The Brown Township Building is a historic building in downtown Ansonia, Ohio, United States. Built in the Italianate style in 1883, this two-story structure has historically been the most prominent structure in Ansonia and Brown Township. From the 1880s until the 1950s, the lower floor was used as the village jail, the post office, the fire station, offices for the village and township governments, and a polling place. Although many of these functions have ceased, the governmental offices and polling place remain. Since the building's construction, the upper floor has continuously been a community center for the village and the township, serving as the location for manifold social events through the years.

Designed by John Fryberger of the Toledo-based Spitzer and Company, the Brown Township Building was built under the direction of O.J. Hager. The walls are of brick, and various elements of brick and metalworking are used to decorate the building. Prominent among these ornaments are decorations on the roofline and at the primary entrance and the windows.

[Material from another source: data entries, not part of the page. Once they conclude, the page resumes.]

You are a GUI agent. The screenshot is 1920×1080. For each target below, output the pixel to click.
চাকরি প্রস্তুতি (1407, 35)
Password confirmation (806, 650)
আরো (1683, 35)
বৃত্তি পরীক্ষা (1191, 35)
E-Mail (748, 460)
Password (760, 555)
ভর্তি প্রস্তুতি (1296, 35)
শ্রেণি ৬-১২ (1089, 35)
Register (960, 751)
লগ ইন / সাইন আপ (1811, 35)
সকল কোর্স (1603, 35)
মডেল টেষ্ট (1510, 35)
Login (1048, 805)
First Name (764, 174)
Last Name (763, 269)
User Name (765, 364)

The Brown Township Building has been designated a historic site because of its well-preserved historic architecture and its contribution to local history. Although the building was erected in the 1880s, its historic significance was considered to extend into the period after World War II. This fact complicated the process of designating it a historic site; however, the National Park Service deemed the building worthy for inclusion on the National Register of Historic Places in 1983. It is the only Ansonia building that is listed on the Register.